To test this, we train a configuration in which only the gradients of the output head of the first level flow through to the common layers. Of the other heads, the gradients are interrupted after the head-specific layers in the cascading block when moving backwards through the network. As such, the common layers, which pass their output state representation to all output heads, are trained through the information of the top cascade level only. Note that the information flow is not completely interrupted, as the other output heads still influence the gradient through the common forward pass of all actions through the critic network. The result is shown in Figure 6, denoted as the gradient-halted configuration. We see that the performance, though still better than in the separate case, is worse than for the original method, both after deployment and during training, reaching an average improvement of 11.3%. This confirms that the agent benefits from the improved information flow due to the joint training.

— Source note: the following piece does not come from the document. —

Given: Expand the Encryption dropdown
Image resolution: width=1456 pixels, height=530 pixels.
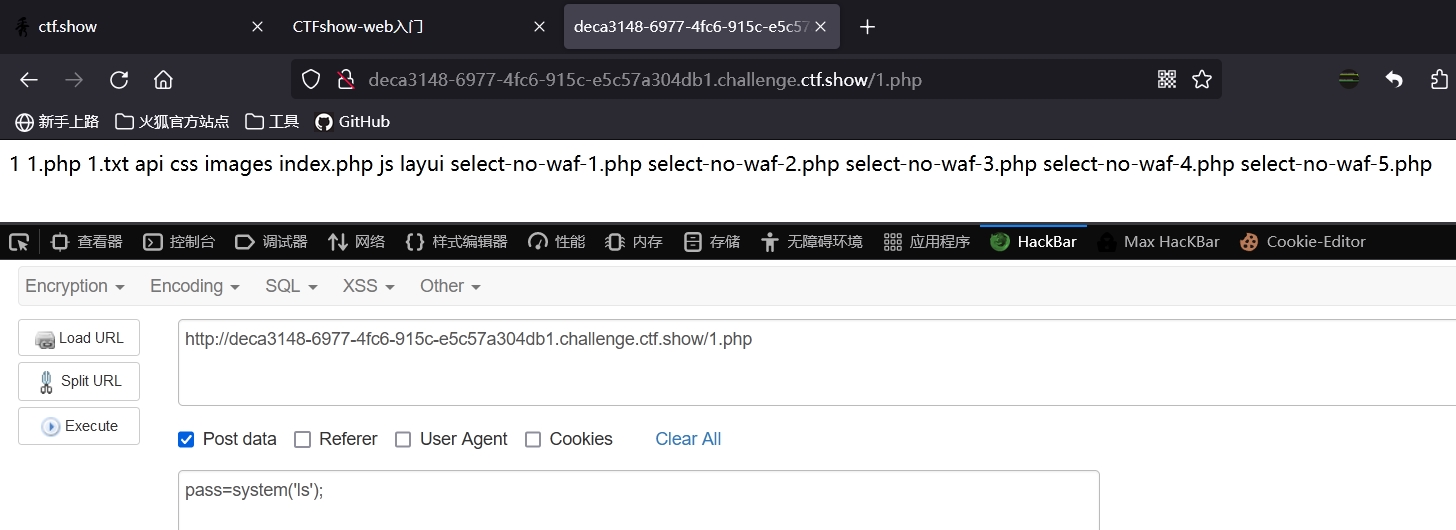Looking at the screenshot, I should point(75,286).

Next, we check the influence of the cascading structure of the actor network. We apply standard CRRL as if the system was a non-cascaded MIMO system: the actor has an output layer of four neurons, i.e., the four residual actions, and all base actions, i.e., calculated as if no residual actions are applied, are passed to the actor together with the state as input to the first layer. The result is shown in Figure 6, denoted as the no cascading configuration. We can see that the performance, with a mean improvement of only 1.1%, as several runs do not converge to a beneficial policy, is significantly worse than for the cascaded structure, resembling the performance of the separate configuration of Section 4.1. By not including the base controllers in the actor network and cascading the calculated residuals through them, the agent does not have access to the full information of the system on which it acts, which leads to a strongly decreased performance over the cascaded CRRL method. Note that the no cascading configuration is still given the original base actions as input to its first layer.

4.4. Effect of Varying the Residual Agent Bounds

The residual RL agent in cascaded CRRL requires no extra parameters to tune compared to the standard hyperparameters of the SAC algorithm [35], except for the bound of the residual agent, determined by

β_{R}

. In Figure 7, the effect of varying this bound is studied for different values of

β_{R}

. We can see that the freedom allowed by the residual agent is a trade-off between the potential performance improvement after convergence and the possible, though at all times limited, performance decrease during training. As such,

β_{R}

is an intuitive parameter to tune that can be increased iteratively while observing system performance in practice.

4.5. Effect of Measurement Disturbances

Finally, we study the influence of measurement disturbances on the performance of the cascaded CRRL controller. For this, we perform an experiment where measurement noise, sampled from

N (0, 0.02 x)

with

N

the normal distribution and x the nominal value of the measurement, is added to all measurements. Note that this is a severe disturbance with a variance of 2% of the nominal value, well out of the accuracy range of common commercially available encoders and current sensors. The results are shown in Figure 8. As can be seen, even though the performance unavoidably drops due to the significant disturbances, the residual agent continues to succeed in finding a policy that further optimizes the baseline controller significantly.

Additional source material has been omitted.